New Delhi, 1 September 2007

India Soft On Terror

SET WONKY PRIORITIES RIGHT

By Poonam I Kaushish

This is a tragic tale of the myth and reality of mounting terror in India. Circa 1993-2007. The story of a Government that meekly looks at violence as no more then someone playing dirty tricks. That hot air and empty rhetoric will take care of it. Oblivious that the horror is for real and the dead and maimed are not mere statistics. Wallowing in the false belief that wars are games born in the minds of men which can be won peacefully by waving the white flag. A war can be won only by war!

 

Over a year after Mumbai went down the suburban railway in seven serial blasts that hit the heart of the city on Black. Tuesday 7/11 and barely three months after the blasts at Mecca Masjid in Hyderabad, India’s cyber city was once again rudely jolted by the icy harsh reality of terror, terror and still more terror. When the city was ‘lasered out’ by two gift-wrapped bombs. Which left over 40 innocents dead and 60 injured.

 

The irony of India’s myth and reality was on full display when VVIP after VVIP fell over one another in condemning the perpetrators ‘cowardly’ (sic) act.
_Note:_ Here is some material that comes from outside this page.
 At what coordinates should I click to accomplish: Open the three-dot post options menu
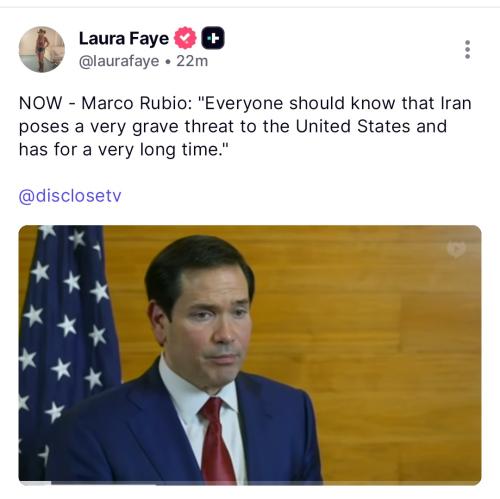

Followed by a series of high-profile appear-and-vanish visits to the city to profess their angst and, hopefully, extract political mileage. The Opposition seized the opportunity to blast the UPA Government for its failure to combat terrorism by moving an adjournment motion in the Lok Sabha. The Union Home Minister reiterated what the Prime Minster has repeated ad nauseum: “No one can make India kneel. We will win this war against terror.” He also announced grandiosely: “We will look at setting up a federal agency to combat terrorism.”

 

Needless to say, it was mostly myth and little reality. A make-believe that has no co-relation to the fact that India is in the crosshairs of terrorists, serious and deadly terrorists. Please think. Of the 670 districts in the country as many as 270 are terror-prone of which 70 districts have already been ravaged by terrorists. Terror has already cost India more than 72000 civilians and 12000 security personnel. In fact, since 2004 the country has lost more lives to terrorist incidents than North, South and Central America, Europe and Eurasia put together. So much for fighting terror!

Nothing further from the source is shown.